This notebook pre-processes a dataset of news from some nepali news websites (in english language).

Install necessary libraries.

In [1]:
%pip install nltk

Note: you may need to restart the kernel to use updated packages.


Download nltk's corpus for English stopwords and model for lemmatization.

In [2]:
import nltk
nltk.download('stopwords')
nltk.download('wordnet')


[nltk_data] Downloading package stopwords to /home/riwaj/nltk_data...
[nltk_data]   Package stopwords is already up-to-date!
[nltk_data] Downloading package wordnet to /home/riwaj/nltk_data...
[nltk_data]   Package wordnet is already up-to-date!


True

Import functions from utils and other necessary libraries.

In [3]:
import utils
import csv

Set the file paths for input and output.

In [4]:
input_file = 'dataset.csv'
output_file = 'processed_dataset.csv'

Preview raw dataset's content.

In [5]:
with open(input_file, 'r', encoding='utf-8') as file:
    reader = list(csv.DictReader(file))
  
    print(reader[22].get('Content', ''))
    print(reader[33].get('Content', ''))
    print(reader[44].get('Content', ''))

KATHMANDU, MARCH 13 Prime Minister KP Sharma Oli has extended warm greetings and best wishes on the occasion of Phagu Poornima or Holi to all Nepalis living at home and abroad. Taking to his social media account, he has expressed his best wishes to all Nepali brothers and sisters, calling the festival of joy and enthusiasm also as Basantaotsav and Madanotsav. Stating that Phagu Poornima is celebrated during full moon of the spring season and considered the day of the renaissance of nature, Prime Minister Oli has said in his facebook page, "Best wishes to everyone on the occasion of Phagu Poornima, the festival of joy and enthusiasm. Happy Holi!"
KATHMANDU, FEBRUARY 20 Five separate reports were presented on Tuesday at the Nepali Congress (NC) Mahasamiti Meeting, which commenced on Monday in Godavari, Lalitpur.
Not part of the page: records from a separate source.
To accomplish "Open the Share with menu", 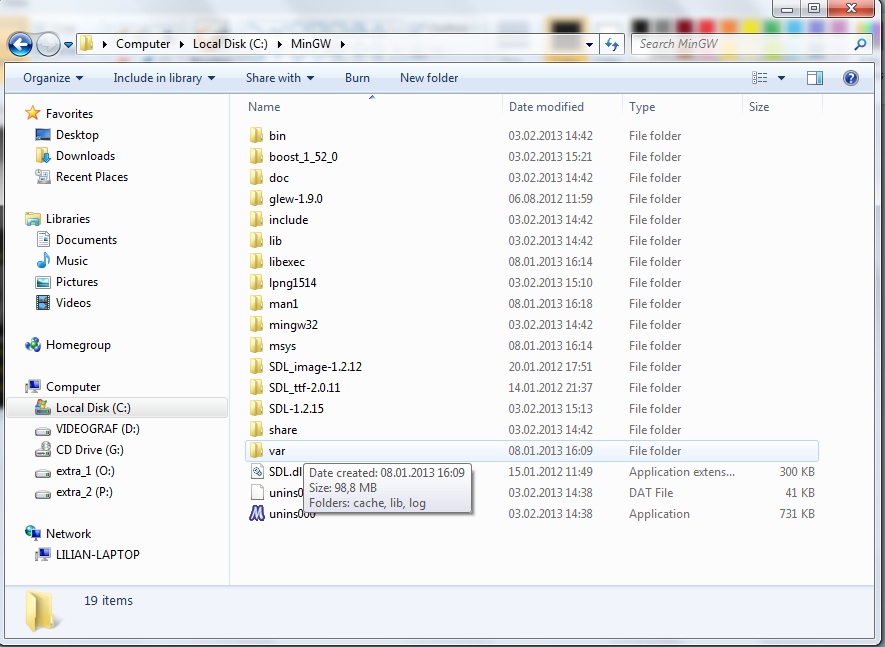I will click(279, 78).
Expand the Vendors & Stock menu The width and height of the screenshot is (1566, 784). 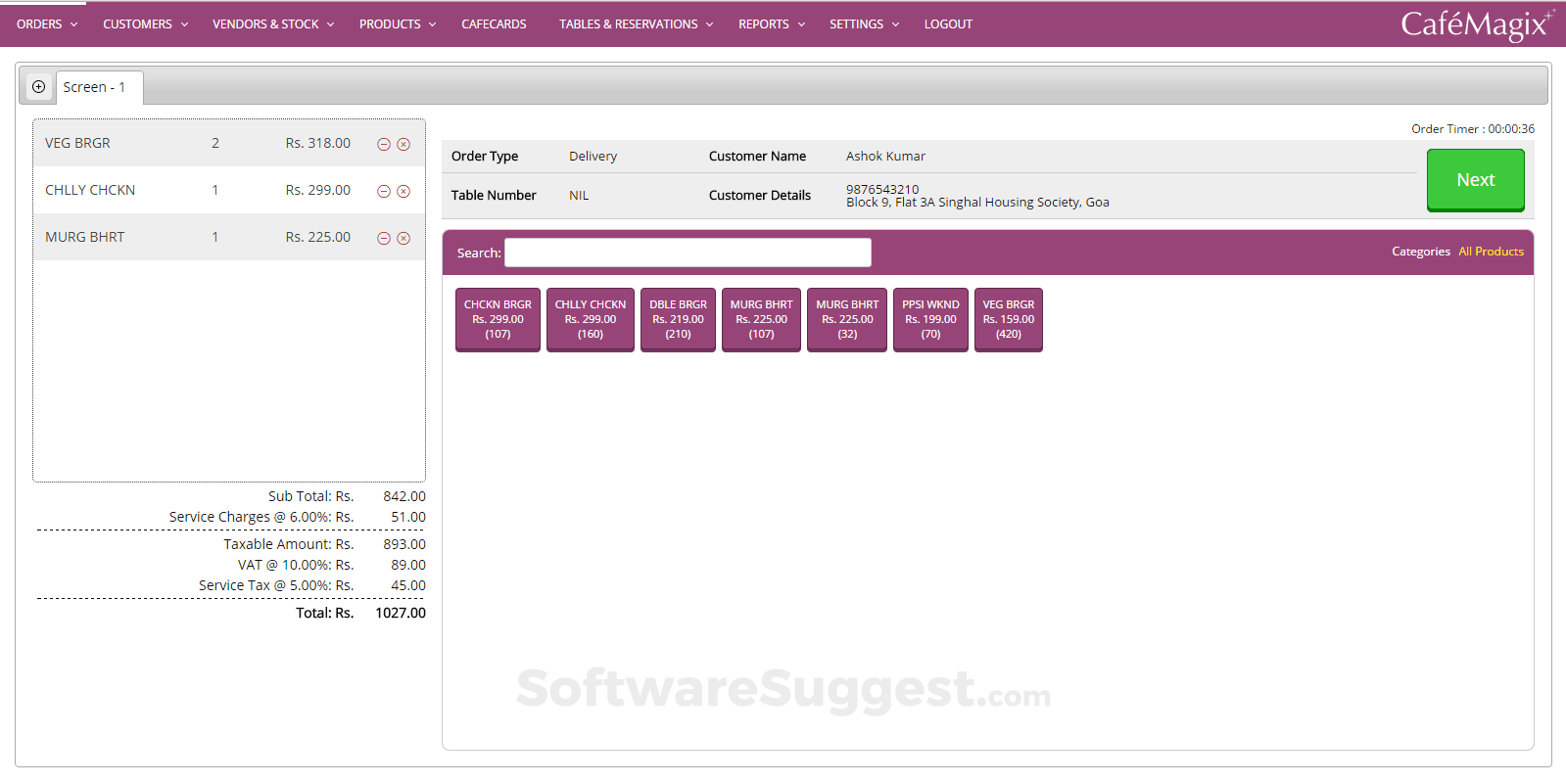click(273, 24)
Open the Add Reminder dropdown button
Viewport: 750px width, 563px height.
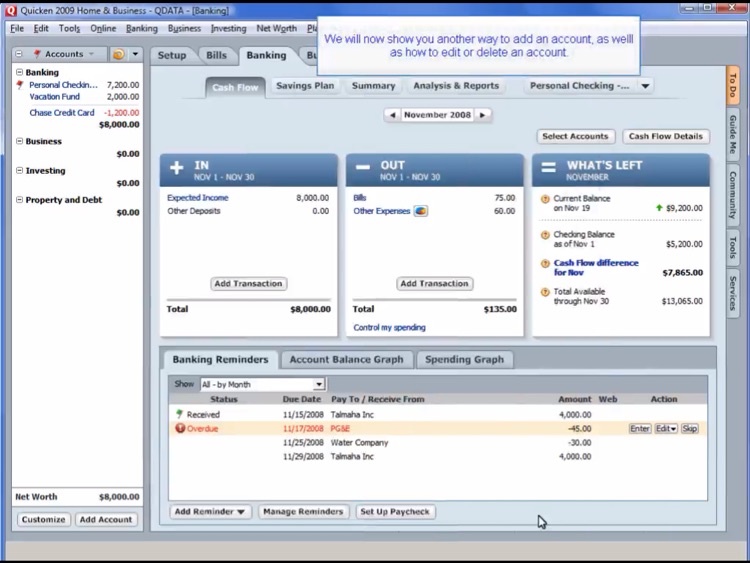click(210, 512)
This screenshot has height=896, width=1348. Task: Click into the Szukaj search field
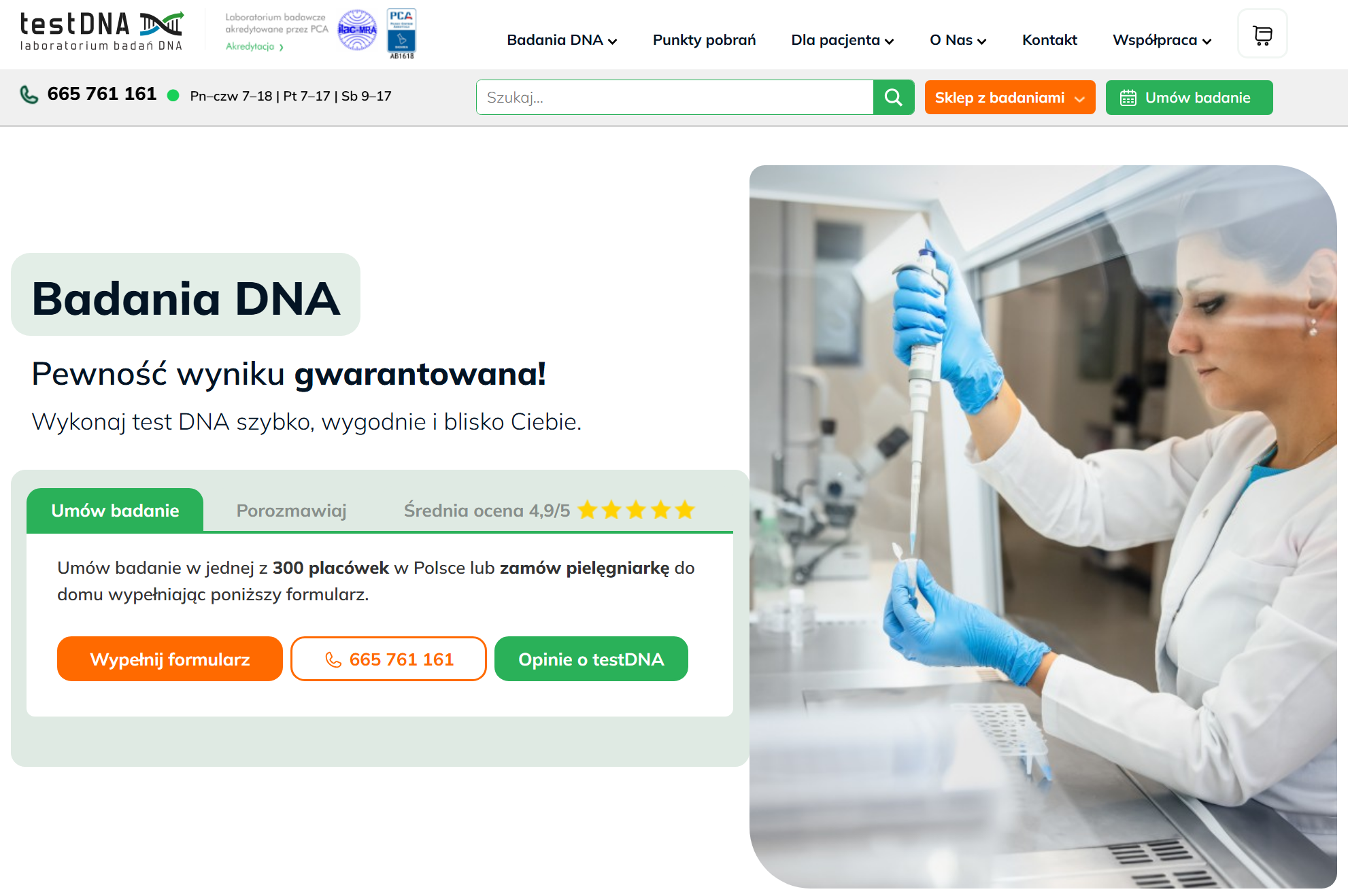tap(675, 97)
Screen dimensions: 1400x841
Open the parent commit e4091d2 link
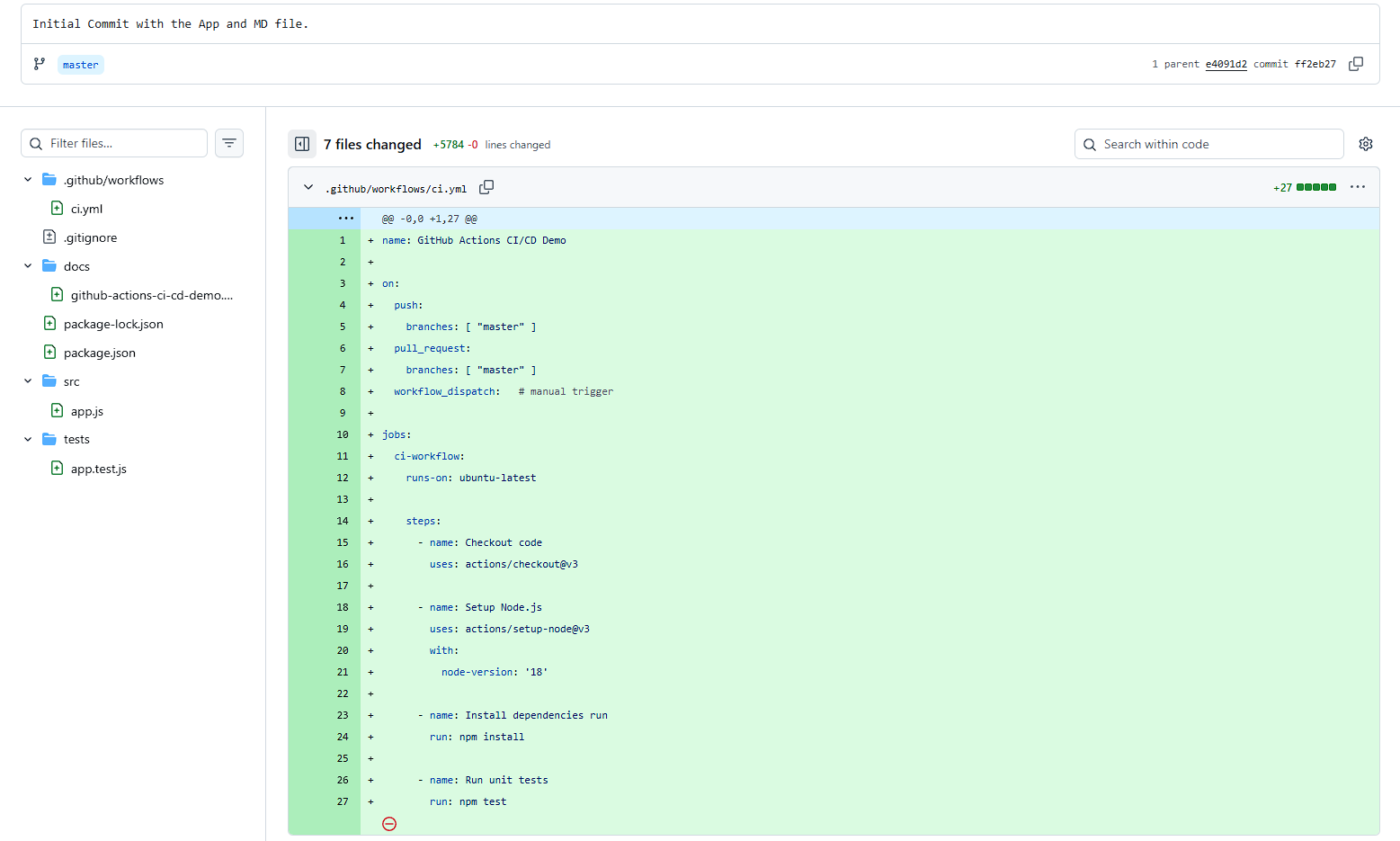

According to the NC, party Vice President and Deputy Prime Minister Purna Bahadur Khadka shared the Policy Report, while General Secretary Gagan Thapa tabled the Organizational P

Run the preprocessing process on the dataset.

In [6]:
with open(input_file, 'r', encoding='utf-8') as raw_data, open(output_file, 'w', newline='', encoding='utf-8') as outfile:
    reader = csv.DictReader(raw_data)
    fieldnames = reader.fieldnames + ['Processed']
    writer = csv.DictWriter(outfile, fieldnames=fieldnames)
    writer.writeheader()

    for row in reader:
        content = row.get('Content', '')
        text = utils.clean_text(content)
        tokens = utils.tokenize(text)
        tokens = utils.remove_stopwords(tokens)
        tokens = utils.lemmatize(tokens)
        tokens = utils.porter_stem(tokens)
        
        row['Processed'] = " ".join(tokens)
        writer.writerow(row)

print(f"Output saved to {output_file}")

Output saved to processed_dataset.csv


Preview pre-processed content.

In [7]:
with open(output_file, 'r', encoding='utf-8') as file:
    reader = list(csv.DictReader(file))
  
    print(reader[22].get('Processed', ''))
    print(reader[33].get('Processed', ''))
    print(reader[44].get('Processed', ''))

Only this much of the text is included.